Rewrite the material below as a JSON list of strings, with one string for each line and no blank lines.

++++++++++

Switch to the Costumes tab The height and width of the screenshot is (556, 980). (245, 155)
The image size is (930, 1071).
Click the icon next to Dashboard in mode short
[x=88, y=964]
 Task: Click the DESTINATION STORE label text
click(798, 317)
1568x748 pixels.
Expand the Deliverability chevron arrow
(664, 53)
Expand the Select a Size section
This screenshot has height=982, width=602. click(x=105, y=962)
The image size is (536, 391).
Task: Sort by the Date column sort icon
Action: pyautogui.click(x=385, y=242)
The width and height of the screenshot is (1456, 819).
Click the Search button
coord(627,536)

++++++++++

* [Output]
[
  "Switch to the Costumes tab The height and width of the screenshot is (556, 980). (245, 155)",
  "The image size is (930, 1071).",
  "Click the icon next to Dashboard in mode short",
  "[x=88, y=964]",
  " Task: Click the DESTINATION STORE label text",
  "click(798, 317)",
  "1568x748 pixels.",
  "Expand the Deliverability chevron arrow",
  "(664, 53)",
  "Expand the Select a Size section",
  "This screenshot has height=982, width=602. click(x=105, y=962)",
  "The image size is (536, 391).",
  "Task: Sort by the Date column sort icon",
  "Action: pyautogui.click(x=385, y=242)",
  "The width and height of the screenshot is (1456, 819).",
  "Click the Search button",
  "coord(627,536)"
]